What is being asked. Look through the data below for the line with "Navigate to Assets via the breadcrumb" and the line with "Open the activity pulse icon in header", then output those two and all lines in between, exactly as written.

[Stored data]
━━━━━━

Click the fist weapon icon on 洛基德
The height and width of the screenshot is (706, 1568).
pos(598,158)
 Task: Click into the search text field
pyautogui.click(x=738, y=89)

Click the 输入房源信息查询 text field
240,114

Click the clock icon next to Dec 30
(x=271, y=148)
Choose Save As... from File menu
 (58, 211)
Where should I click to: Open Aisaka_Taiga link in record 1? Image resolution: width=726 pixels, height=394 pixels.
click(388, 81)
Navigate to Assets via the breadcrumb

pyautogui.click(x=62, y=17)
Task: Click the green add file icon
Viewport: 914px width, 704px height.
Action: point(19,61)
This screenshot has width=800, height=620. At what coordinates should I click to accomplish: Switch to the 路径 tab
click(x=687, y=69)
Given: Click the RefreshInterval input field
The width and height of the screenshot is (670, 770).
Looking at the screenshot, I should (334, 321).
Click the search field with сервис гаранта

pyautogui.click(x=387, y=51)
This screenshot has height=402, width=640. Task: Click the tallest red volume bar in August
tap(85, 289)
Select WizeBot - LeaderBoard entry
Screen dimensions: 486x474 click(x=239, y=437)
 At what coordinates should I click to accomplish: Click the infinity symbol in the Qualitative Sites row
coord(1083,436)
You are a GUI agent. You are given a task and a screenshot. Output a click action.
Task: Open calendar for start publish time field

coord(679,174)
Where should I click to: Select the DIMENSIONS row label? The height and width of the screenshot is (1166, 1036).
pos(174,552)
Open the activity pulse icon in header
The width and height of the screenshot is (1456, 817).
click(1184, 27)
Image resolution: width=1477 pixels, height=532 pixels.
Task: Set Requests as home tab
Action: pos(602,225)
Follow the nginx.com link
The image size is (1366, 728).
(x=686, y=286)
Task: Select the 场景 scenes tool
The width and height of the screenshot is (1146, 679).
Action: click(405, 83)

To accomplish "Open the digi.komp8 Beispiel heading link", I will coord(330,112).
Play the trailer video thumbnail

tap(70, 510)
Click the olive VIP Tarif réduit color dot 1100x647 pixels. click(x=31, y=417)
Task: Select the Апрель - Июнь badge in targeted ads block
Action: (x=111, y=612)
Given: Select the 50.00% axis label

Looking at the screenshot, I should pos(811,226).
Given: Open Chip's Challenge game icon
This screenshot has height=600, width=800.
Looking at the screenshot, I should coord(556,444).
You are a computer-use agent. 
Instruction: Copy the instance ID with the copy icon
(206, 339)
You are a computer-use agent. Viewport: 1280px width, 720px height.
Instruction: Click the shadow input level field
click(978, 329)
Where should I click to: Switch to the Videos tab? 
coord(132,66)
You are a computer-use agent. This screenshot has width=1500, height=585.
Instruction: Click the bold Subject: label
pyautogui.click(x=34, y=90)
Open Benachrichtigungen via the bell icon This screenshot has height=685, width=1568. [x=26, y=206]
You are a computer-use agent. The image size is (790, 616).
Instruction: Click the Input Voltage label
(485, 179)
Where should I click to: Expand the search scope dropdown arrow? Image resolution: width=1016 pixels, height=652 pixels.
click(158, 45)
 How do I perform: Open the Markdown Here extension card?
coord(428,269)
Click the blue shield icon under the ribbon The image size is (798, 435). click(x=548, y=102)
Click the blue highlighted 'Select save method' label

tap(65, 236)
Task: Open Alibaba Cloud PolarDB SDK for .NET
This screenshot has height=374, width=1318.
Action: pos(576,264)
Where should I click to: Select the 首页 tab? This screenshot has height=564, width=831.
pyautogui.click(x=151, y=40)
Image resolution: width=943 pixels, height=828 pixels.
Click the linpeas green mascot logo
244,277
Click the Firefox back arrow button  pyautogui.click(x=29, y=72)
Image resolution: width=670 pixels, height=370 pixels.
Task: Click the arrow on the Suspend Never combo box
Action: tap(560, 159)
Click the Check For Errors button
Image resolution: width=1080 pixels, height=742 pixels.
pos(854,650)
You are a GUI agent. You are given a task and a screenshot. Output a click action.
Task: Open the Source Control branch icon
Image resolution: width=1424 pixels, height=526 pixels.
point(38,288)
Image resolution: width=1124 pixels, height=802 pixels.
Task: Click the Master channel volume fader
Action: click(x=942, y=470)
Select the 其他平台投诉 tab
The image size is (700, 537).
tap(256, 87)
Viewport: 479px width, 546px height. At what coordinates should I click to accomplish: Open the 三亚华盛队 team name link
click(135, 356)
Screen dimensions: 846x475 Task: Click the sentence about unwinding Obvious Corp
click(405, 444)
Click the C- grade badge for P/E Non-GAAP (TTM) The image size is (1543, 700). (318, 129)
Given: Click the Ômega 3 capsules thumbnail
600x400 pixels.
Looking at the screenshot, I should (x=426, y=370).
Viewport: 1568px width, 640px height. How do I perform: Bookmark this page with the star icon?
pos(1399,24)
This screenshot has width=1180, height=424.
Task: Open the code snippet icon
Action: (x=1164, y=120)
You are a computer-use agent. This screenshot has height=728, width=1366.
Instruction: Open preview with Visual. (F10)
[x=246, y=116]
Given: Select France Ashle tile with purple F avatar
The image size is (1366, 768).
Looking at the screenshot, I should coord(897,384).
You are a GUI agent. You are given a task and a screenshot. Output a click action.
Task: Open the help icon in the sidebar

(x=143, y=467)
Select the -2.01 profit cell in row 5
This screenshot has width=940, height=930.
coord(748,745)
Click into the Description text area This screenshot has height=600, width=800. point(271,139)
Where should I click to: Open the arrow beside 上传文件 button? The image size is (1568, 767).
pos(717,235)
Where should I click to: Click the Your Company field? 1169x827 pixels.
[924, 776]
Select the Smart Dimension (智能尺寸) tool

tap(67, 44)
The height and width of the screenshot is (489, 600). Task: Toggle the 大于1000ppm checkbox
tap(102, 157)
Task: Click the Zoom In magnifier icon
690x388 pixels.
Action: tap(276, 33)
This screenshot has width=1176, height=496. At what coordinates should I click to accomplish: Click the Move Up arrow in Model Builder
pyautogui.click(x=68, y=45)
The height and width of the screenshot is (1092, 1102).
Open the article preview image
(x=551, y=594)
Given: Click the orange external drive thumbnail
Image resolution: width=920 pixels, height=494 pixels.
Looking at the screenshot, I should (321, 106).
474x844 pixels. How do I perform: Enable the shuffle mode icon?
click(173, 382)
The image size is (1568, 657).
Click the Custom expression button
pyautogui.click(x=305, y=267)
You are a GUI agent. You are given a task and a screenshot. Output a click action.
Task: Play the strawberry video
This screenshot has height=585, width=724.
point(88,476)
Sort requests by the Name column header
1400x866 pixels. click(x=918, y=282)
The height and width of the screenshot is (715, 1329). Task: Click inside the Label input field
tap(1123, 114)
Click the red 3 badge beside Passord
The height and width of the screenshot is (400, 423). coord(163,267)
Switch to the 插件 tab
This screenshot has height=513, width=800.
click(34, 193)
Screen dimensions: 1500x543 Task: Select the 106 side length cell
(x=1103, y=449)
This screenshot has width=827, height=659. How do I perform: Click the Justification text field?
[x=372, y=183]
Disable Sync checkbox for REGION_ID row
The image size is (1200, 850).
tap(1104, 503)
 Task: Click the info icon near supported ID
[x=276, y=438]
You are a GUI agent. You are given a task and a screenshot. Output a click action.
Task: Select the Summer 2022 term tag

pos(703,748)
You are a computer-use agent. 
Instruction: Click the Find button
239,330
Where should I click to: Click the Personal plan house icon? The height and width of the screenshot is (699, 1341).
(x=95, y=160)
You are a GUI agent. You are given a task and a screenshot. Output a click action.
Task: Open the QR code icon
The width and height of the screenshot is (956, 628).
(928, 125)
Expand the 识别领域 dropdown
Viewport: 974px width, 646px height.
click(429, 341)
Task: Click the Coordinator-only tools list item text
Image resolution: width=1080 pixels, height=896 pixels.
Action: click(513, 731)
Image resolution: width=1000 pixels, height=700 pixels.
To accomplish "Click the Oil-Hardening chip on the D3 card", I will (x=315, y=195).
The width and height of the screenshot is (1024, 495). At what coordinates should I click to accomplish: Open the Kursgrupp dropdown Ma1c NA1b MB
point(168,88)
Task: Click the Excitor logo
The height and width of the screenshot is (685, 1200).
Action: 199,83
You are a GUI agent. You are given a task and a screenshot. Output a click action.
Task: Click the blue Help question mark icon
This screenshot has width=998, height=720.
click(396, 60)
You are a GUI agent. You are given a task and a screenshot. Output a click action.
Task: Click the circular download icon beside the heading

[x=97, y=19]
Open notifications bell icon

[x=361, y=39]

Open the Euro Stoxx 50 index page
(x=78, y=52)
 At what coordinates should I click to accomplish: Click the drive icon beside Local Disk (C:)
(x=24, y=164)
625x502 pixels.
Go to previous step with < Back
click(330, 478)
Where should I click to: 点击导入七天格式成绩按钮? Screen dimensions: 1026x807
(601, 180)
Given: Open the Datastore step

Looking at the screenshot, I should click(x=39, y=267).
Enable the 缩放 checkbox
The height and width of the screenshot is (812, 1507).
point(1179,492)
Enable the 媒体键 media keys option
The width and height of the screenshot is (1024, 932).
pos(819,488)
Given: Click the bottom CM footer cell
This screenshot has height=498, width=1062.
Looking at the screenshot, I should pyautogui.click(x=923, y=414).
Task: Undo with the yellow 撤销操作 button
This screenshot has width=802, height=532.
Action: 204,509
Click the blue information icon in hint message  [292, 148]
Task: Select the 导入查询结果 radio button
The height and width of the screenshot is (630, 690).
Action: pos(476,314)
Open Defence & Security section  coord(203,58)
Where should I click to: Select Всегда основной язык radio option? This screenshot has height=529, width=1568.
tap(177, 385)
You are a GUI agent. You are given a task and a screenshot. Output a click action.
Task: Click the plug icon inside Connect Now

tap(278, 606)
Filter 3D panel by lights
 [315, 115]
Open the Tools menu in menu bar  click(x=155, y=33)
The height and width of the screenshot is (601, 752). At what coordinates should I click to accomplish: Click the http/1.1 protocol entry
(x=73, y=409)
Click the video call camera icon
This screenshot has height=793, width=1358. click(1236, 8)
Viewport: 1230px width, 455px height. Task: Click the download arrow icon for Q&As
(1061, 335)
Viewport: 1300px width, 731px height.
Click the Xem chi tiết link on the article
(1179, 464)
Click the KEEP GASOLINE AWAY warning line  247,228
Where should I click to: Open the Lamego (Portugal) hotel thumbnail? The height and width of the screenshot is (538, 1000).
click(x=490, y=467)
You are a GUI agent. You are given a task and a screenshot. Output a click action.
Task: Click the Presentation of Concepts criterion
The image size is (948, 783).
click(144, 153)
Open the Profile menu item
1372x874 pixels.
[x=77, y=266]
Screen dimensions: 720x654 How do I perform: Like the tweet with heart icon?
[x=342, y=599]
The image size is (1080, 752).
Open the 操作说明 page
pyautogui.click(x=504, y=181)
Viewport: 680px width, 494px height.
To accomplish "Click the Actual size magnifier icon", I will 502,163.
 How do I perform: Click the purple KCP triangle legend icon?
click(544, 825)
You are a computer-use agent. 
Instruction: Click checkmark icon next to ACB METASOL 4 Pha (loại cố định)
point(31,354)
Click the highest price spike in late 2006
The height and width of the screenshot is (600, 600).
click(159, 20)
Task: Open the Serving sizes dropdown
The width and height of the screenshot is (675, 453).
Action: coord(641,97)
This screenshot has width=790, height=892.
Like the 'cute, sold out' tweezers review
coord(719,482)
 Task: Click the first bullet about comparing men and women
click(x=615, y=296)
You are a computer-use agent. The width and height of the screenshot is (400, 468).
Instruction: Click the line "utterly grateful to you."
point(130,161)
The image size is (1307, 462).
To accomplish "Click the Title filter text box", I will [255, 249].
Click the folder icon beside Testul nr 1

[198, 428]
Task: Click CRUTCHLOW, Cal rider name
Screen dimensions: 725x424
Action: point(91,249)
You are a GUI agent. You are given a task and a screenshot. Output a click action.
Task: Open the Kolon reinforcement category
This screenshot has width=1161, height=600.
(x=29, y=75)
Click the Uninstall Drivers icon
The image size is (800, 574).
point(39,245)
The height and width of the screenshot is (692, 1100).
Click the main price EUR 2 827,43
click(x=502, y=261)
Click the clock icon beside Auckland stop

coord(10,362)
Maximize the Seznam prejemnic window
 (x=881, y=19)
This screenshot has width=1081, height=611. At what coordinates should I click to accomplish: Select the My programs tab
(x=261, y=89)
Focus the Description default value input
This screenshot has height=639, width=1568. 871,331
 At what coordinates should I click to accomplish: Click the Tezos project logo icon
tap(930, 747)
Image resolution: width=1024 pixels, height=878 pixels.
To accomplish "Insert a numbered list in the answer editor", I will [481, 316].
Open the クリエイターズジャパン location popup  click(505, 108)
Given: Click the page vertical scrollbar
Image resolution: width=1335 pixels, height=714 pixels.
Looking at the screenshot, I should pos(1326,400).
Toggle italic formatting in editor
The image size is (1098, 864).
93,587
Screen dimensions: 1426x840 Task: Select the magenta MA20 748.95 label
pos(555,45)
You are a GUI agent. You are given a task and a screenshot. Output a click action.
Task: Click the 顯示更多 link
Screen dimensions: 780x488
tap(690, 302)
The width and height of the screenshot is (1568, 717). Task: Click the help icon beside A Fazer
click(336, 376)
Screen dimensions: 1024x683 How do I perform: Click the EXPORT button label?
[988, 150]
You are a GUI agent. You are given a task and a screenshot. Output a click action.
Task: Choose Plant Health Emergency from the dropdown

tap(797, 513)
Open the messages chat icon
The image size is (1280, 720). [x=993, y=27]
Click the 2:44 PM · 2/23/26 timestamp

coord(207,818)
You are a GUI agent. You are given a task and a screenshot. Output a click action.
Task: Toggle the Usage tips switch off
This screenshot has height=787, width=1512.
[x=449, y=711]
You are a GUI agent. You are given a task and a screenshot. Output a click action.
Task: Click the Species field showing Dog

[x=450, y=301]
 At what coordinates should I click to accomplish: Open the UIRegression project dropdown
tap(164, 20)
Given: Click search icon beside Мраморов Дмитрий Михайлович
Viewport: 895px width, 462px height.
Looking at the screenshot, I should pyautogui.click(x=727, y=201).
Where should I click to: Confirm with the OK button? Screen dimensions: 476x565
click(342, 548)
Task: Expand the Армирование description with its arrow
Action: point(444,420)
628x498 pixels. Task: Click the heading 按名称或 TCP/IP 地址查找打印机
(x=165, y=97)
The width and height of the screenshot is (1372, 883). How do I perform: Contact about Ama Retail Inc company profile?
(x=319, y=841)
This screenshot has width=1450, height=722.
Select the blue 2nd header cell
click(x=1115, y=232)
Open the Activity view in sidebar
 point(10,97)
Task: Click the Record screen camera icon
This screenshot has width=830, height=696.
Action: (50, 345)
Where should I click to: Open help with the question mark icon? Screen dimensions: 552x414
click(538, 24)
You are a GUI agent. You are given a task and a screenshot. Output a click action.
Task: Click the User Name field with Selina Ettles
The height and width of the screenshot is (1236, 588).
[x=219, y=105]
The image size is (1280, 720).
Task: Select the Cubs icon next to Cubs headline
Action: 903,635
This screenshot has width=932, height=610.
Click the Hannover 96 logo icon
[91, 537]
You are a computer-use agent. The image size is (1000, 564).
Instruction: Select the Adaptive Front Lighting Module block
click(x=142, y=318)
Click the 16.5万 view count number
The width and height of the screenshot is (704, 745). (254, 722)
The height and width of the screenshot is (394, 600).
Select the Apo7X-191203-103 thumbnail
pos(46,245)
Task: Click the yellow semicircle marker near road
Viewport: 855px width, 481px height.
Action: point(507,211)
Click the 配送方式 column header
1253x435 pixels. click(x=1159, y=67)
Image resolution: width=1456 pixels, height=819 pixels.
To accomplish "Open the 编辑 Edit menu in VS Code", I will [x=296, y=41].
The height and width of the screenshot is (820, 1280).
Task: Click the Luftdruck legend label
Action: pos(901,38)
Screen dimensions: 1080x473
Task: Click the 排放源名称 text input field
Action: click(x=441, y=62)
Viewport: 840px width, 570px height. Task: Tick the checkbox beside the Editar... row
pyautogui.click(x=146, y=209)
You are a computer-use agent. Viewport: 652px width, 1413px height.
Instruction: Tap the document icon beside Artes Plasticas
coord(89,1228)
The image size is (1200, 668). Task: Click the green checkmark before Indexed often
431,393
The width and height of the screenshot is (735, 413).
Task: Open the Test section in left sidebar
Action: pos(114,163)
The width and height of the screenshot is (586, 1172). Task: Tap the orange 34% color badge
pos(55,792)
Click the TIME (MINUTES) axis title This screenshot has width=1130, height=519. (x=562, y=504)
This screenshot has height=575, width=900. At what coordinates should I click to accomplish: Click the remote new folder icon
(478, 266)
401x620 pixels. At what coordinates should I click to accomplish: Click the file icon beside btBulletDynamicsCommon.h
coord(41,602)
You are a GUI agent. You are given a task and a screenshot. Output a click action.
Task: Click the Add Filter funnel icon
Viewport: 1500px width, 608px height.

━━━━━━

Expected answer.
Navigate to Assets via the breadcrumb

pyautogui.click(x=62, y=17)
Task: Click the green add file icon
Viewport: 914px width, 704px height.
Action: point(19,61)
This screenshot has width=800, height=620. At what coordinates should I click to accomplish: Switch to the 路径 tab
click(x=687, y=69)
Given: Click the RefreshInterval input field
The width and height of the screenshot is (670, 770).
Looking at the screenshot, I should (334, 321).
Click the search field with сервис гаранта

pyautogui.click(x=387, y=51)
This screenshot has height=402, width=640. Task: Click the tallest red volume bar in August
tap(85, 289)
Select WizeBot - LeaderBoard entry
Screen dimensions: 486x474 click(x=239, y=437)
 At what coordinates should I click to accomplish: Click the infinity symbol in the Qualitative Sites row
coord(1083,436)
You are a GUI agent. You are given a task and a screenshot. Output a click action.
Task: Open calendar for start publish time field

coord(679,174)
Where should I click to: Select the DIMENSIONS row label? The height and width of the screenshot is (1166, 1036).
pos(174,552)
Open the activity pulse icon in header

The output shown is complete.